‘I can’t marry them’ – Nigerian sportswomen speak up on mental abuse from body shaming

By Monsurat Olatunji, Lagos

Female athletes, especially women’s footballers in Africa have endured body shaming on a daily as they are perceived and harassed for being muscular, due to the taking into the sport professionally.

Despite their admiration of some top sports women, African men and football fans have not hidden their reservations about their masculinity

Mr Rasak, 25, who resides in Lagos opened up his perception: “I love female athletes especially footballers and basketball players. However, I can only admire and appreciate their craft I can’t marry them. This is because they appear too masculine.”

Maruf, 38, who lives in Abeokuta said: “Marrying a sportswoman is like having a homosexual relationship because we will both appear as men. They’ve built up to look more like a man.”

While another man, who spoke as an anonymous, shared his views, “I don’t really have a problem with the physical appearance of our sports women but I have issues with their dress sense. Most of them already look like men due to the training they go through but dressing like a man makes it worse.”

And Kelvin, 35, who stays in Lagos spoke up about the cultural sentiments on the continent, noted that: “This is Africa, our culture doesn’t permit us to have a wife that dress and act like a man. Most of these sports women don’t even have time to raise family, they are too focused on their career that they don’t care about other things.”

As far as legends go, Perpetua Nkwocha is as big as they come in women’s football in Africa.
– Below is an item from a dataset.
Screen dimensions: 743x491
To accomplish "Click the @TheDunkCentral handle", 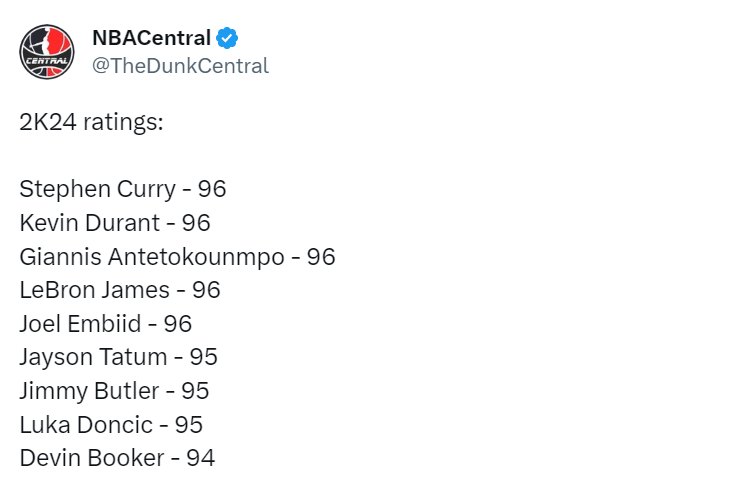I will (181, 66).
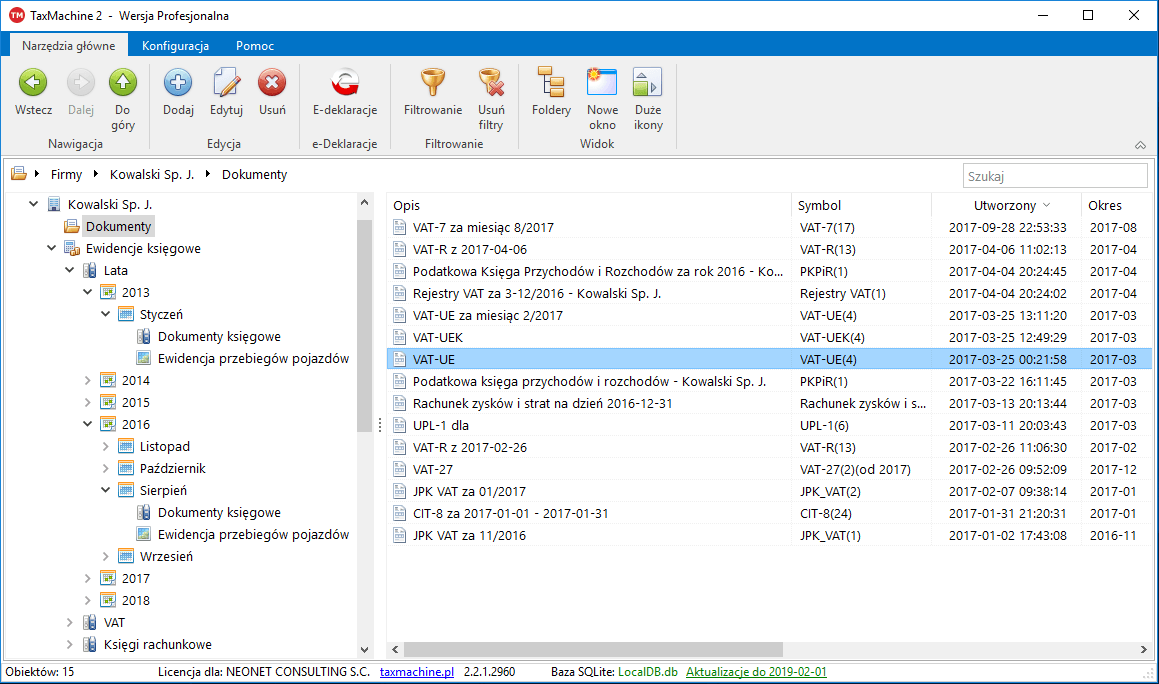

Now 44, the record four-time African Women’s Player of the Year enjoyed a stellar career, winning multiple titles and individual awards and five African Women’s Cup of Nations titles.
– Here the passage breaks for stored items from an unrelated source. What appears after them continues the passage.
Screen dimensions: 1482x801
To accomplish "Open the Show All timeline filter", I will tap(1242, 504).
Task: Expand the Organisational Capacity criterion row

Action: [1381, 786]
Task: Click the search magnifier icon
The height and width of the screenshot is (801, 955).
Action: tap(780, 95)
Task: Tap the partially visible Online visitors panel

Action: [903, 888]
The former Super Falcons star waited until she was 40 to tie the knots but insists she has no regrets about her decision not to marry early despite pressures from the society.

Nkwocha told SavidNews.com: “There is no straight yes or no to why most Africa sports women married after retirement.
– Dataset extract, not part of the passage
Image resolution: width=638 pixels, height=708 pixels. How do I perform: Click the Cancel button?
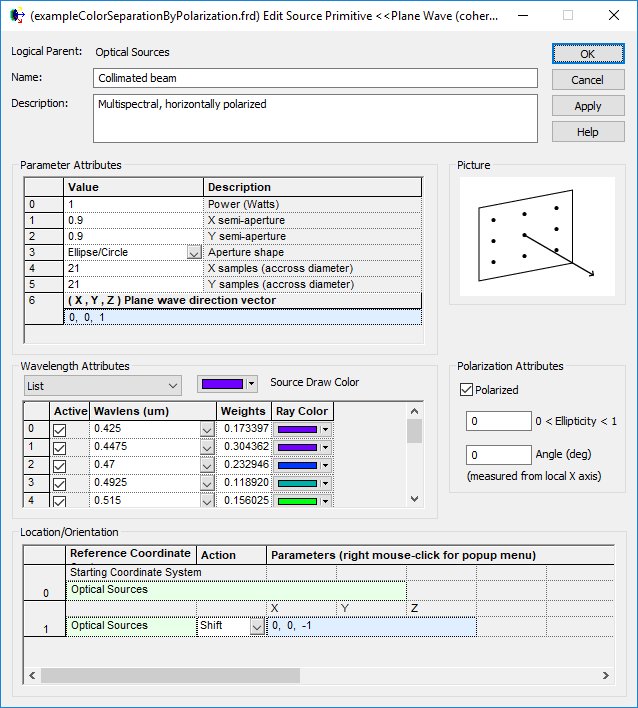click(587, 80)
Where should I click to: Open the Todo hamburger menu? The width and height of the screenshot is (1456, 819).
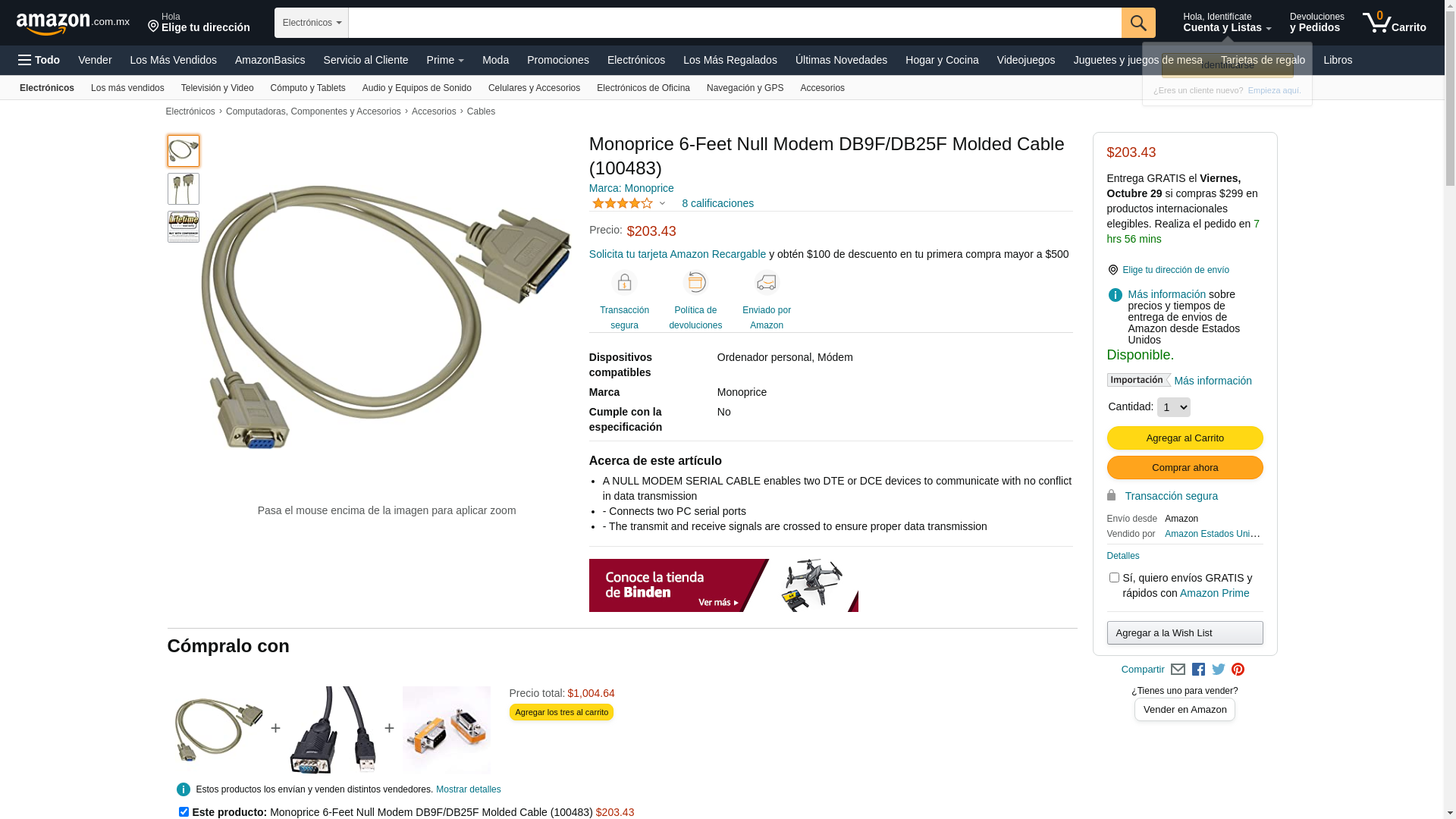click(39, 60)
“However, marriage has a lot of responsibilities attached. Getting married early has a lot of implications depending on a lot of circumstances. Let us say, I got married while playing and my husband decided to raise children immediately, that would have obvious implications on my football playing career. It definitely would have been very noticeable.”

However, she believed being muscular doesn’t turn off a serious and dedicated suitor.

“Well it is wrong to say that men are turned off female footballers. That is a very wrong notion. Female footballers are fit and trendy and very physically attractive. Football is very demanding and time is often the problem as these players move from place to place, city to city. Their mobility, more than anything else is a very big obstacle.”

China’s Shanghai Shengli striker Francisca Ordega, on her own part, has a different perspective on the subject matter. The Gboko-born Nigeria international, who turned 27 this Monday has recently been in the spotlight, having suffered body-shaming abuse on social media.

Ordega did not only inspired Nigeria to the Round of 16 at the FIFA Women’s World Cup in France for the first time in 20 years but was also nominated for the top 20 hairstyles of the tournament with her long flashy purple braided hair during the international showpiece.

The Super Falcons star, who is one of the most trendy fashionistas in the women’s Sports Industry in Africa and arguably the only Nigerian to have played in over five continents, has expressed her disgust about how the female footballers are often turned off by African men.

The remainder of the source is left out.